#### [PROBLEMS AND TASKS]
[1] In the Kvitebjørn drilling passage below, rewrite the text starting at "The other essential" and ending at "and CCS equipment.", swapping "tripping hazards" for "trip hazards".
[2] Put this sentence from the Kvitebjørn drilling passage below into Spanish: "Trials of the BMP and the CCS were carried out at the Ullrig facility in Stavanger prior to offshore operations."

#### [EXTRACT PROVIDED]
════════════════════

Figure 3: Mud weight and circulating profile for well Kvitebjørn 34/11-A-13 were based on known pressure data from previously drilled wells where the pressure gradient declined from 1.92 sg at the top of the reservoir to 1.82 sg at the base.

The next stage was the inclusion of the CCS in the MPD planning for the Kvitebjørn wells. This occupied approximately two years, during which engineering studies and extensive testing of the MPD package were carried out to ensure the compatibility of all the technologies involved. Hazard identification and hazard operability studies were also conducted together with regular meetings with Norway’s Petroleum Safety Authority to keep it advised and gain its support.

Trials of the BMP and the CCS were carried out at the Ullrig facility in Stavanger prior to offshore operations.

Installation of the MPD package on the small, automated Kvitebjørn platform required careful planning, and considerable effort was expended on commissioning and testing the systems. For the CCS, the main components were as shown in Figure 2 and are essentially standard for all installations. The main items are:

• The Main Unit, which is located over the rotary table when in use. When offline, a set-back, servicing and testing area is required, which must be accessible by a rig crane;

• The mud diverter manifold (MDM), which can be located anywhere convenient for connection to the high-pressure mud delivery line between the mud pumps and the standpipe manifold. An isolation manifold in the high-pressure mud line for connection to the MDM is the main modification to the rig required for the CCS. High-pressure flexible hoses connect the MDM to the CCS;

• Control container and high-pressure power unit. This houses the computer control system and the hydraulic fluid power supply for the system and can be located anywhere from which the hydraulic hoses and fibre-optic cables can be safely run to the rig floor; and

• Control panel located at the driller’s position, from where the CCS is operated.

The other essential components – the extension saver sub and top drive interface – are picked up and installed when the CCS is located on the rig floor over the well.

Prior to commencing an operation with the CCS, it is essential that a survey of the rig/platform is carried out before planning the layout of the components and where hydraulic control hoses, cables and high-pressure mud hoses can be safely positioned to minimize tripping hazards, pinch points, etc. This was particularly important because of the small size of the Kvitebjørn platform and the space required for the PCWD equipment. After installation and testing, time was allocated to familiarize and train the drilling crew on operations with the PCWD and CCS equipment.

In addition to the equipment, four/five personnel were required to service and operate the CCS on a two per 12-hr shift rotation, plus supervisor. This had an impact on the available rig accommodation.

════════════════════

#### [LISTED RECORDS]
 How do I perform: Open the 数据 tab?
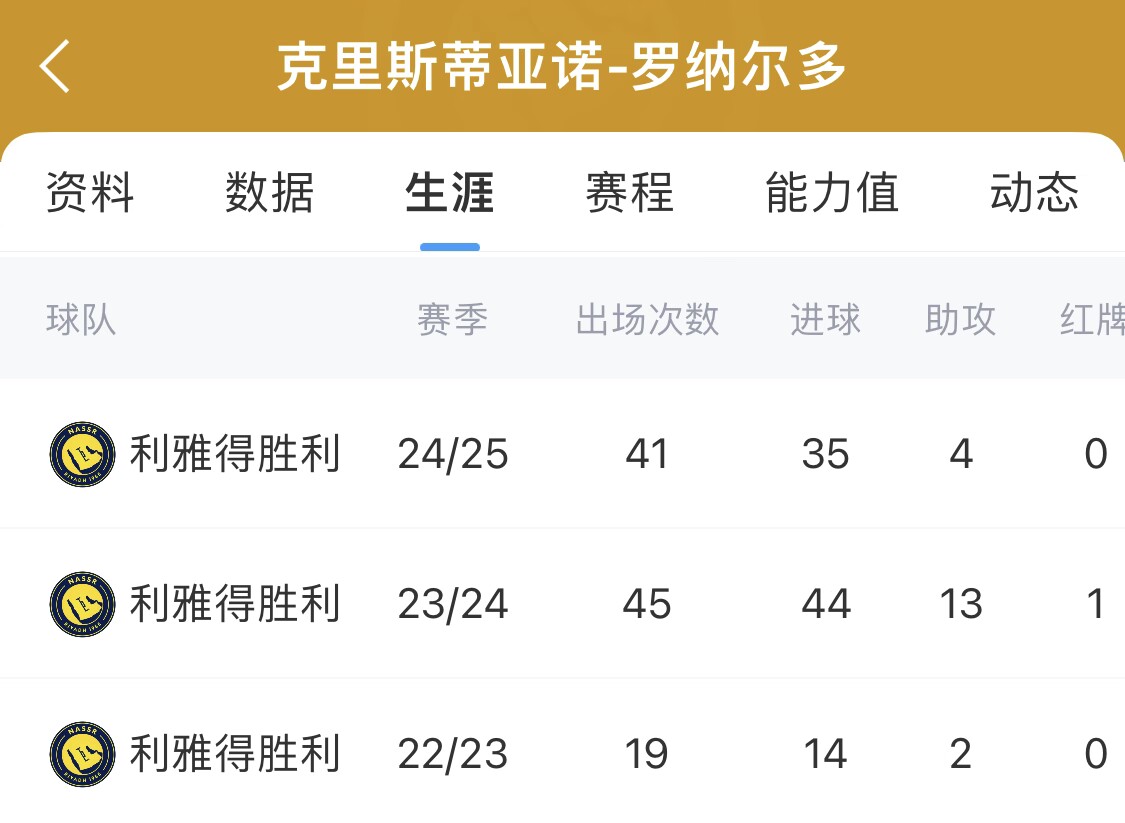270,192
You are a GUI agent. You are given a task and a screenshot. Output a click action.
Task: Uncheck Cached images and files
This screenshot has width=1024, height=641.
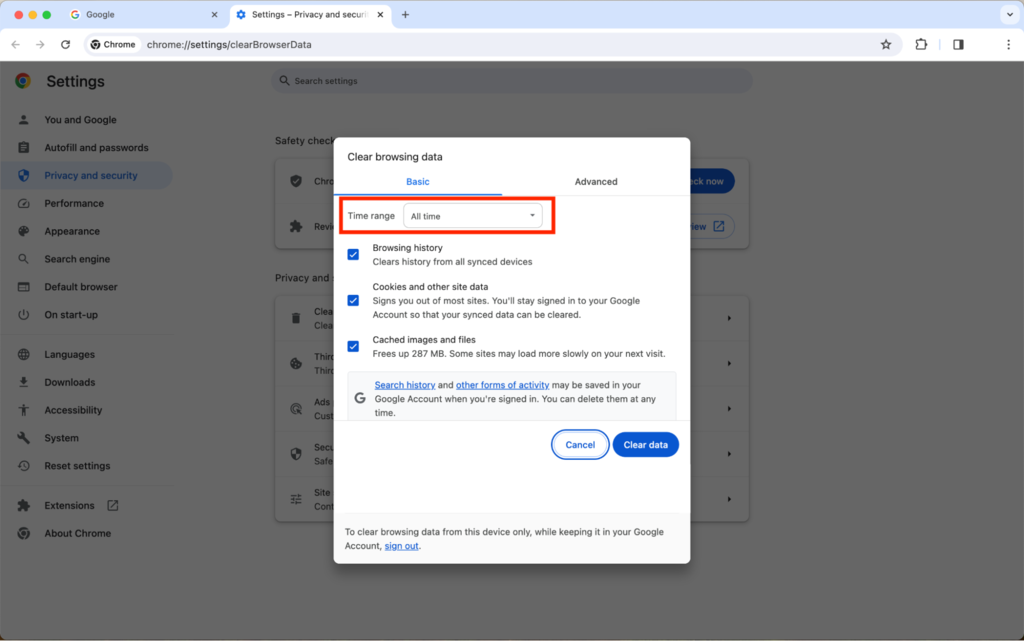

════════════════════

#### [COMPLETED EXERCISE]
[1]
The other essential components – the extension saver sub and top drive interface – are picked up and installed when the CCS is located on the rig floor over the well.

Prior to commencing an operation with the CCS, it is essential that a survey of the rig/platform is carried out before planning the layout of the components and where hydraulic control hoses, cables and high-pressure mud hoses can be safely positioned to minimize trip hazards, pinch points, etc. This was particularly important because of the small size of the Kvitebjørn platform and the space required for the PCWD equipment. After installation and testing, time was allocated to familiarize and train the drilling crew on operations with the PCWD and CCS equipment.

[2] Las pruebas del BMP y del CCS se llevaron a cabo en las instalaciones de Ullrig en Stavanger antes de las operaciones en alta mar.